Bayesian reasoning is a powerful tool to upgrade your critical thinking skills. It is an intuitive idea that was formalised into a theorem by Thomas Bayes in the mid-18th century, which revolutionised probability theory and has significant real-world application. In this article, we'll explain how to harness this theorem's power to improve your reasoning skills.
"When my information changes, I alter my conclusions. What do you do, sir?". This is a famous quip attributed to John Maynard Keynes. It raises a question at the heart of Bayesian reasoning: how do we incorporate new evidence into our existing beliefs?
Consider a simple example. Your friend offers to flip a coin: heads, you win $1, tails, you lose $1. You believe it's a fair coin and you have a 50/50 chance of winning or losing. Your friend flips the coin and you lose. They flip again, and you lose. Then again, you lose. They keep flipping, and you keep losing. After a while, you're going to start suspecting—weakly at first, and then increasingly strongly—that it's a biased coin.

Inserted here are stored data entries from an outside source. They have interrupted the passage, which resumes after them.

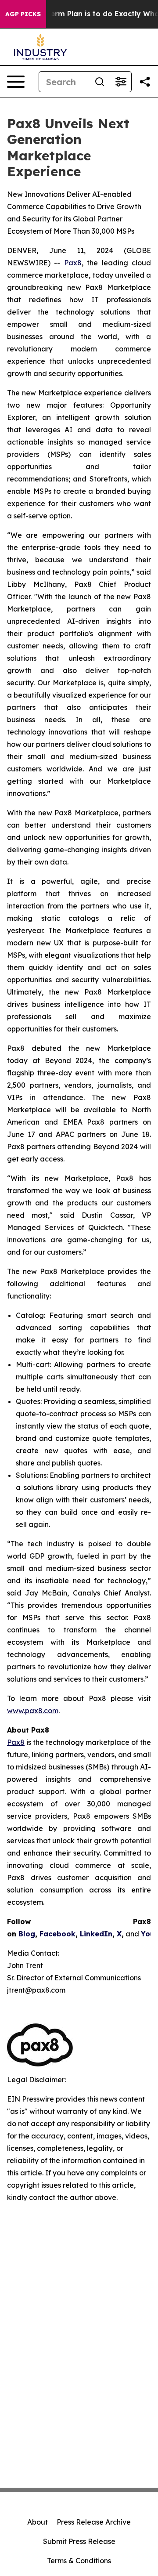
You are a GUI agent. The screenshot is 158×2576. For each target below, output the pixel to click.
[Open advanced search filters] (120, 82)
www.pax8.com (32, 1710)
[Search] (99, 82)
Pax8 (73, 262)
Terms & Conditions (79, 2560)
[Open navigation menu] (16, 81)
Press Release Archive (94, 2522)
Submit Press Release (79, 2541)
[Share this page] (145, 81)
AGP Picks (23, 14)
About (37, 2522)
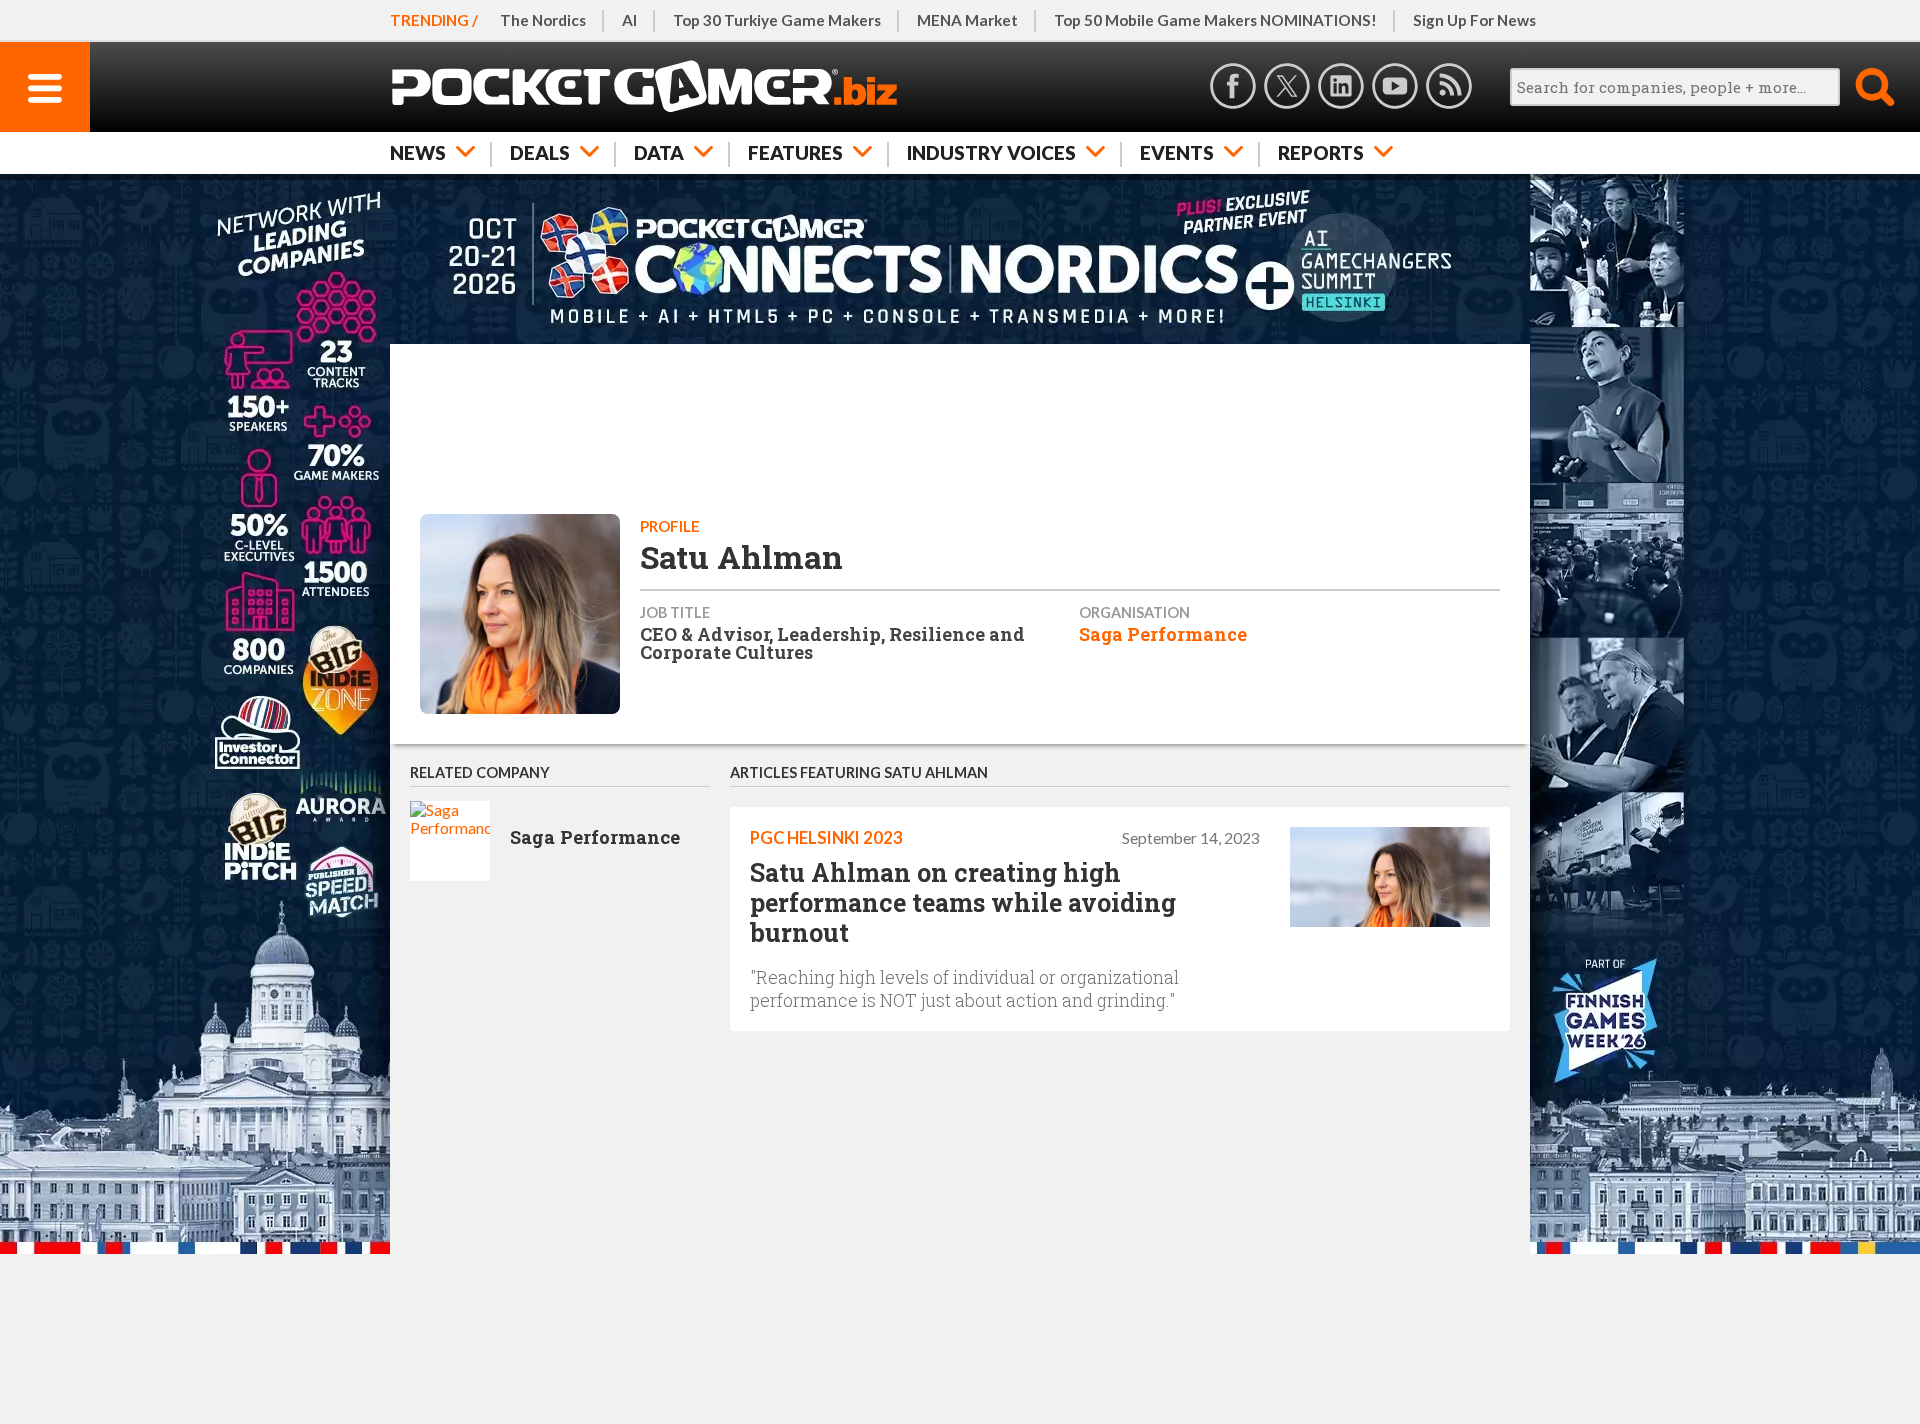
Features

Bayes' theorem captures this dynamic. It models how you should incorporate your initial belief that it is a fair coin (your "prior probability') with each additional piece of evidence that it's not a fair coin.
Now the technical bit. Bayes' theorem states that the probability of an event A, given that another event B has occurred, is equal to the probability of event B occurring given that event A has occurred, multiplied by the probability of event A, divided by the probability of event B. Mathematically, it can be written as: P(A|B) = P(B|A) * P(A) / P(B). But if maths isn't your thing, don't let that scare you; the key insight for critical thinking is the importance of focusing on the "prior probability" of an event.
For example, imagine you wake up with a sore throat. What's the likelihood that you have Coronavirus? That depends. If Coronavirus is running rampant in your society (i.e., there's a high prior probability of having Coronavirus), then you probably have it. However, if Coronavirus is under control (i.e., there's a low prior probability of having Coronavirus), then you probably don't have it. The prior probability is just as important as the evidence itself.
Consider another example. Suppose there's a very accurate test for cancer and you test positive. What's the likelihood you actually have cancer? Most people would think that since it's a very accurate test, it's very likely you have cancer. But as a good Bayesian reasoner, you should now know to enquire about the prior probability of that type of cancer. If it's an extremely rare cancer, it's relatively unlikely you have it, but if it's a very common cancer, it's relatively likely you have it.
Most people only focus on evidence (such as the positive test result), but Bayesian reasoners weigh the evidence against the prior probabilities. If you internalise this lesson, you'll develop a much more accurate picture of the world.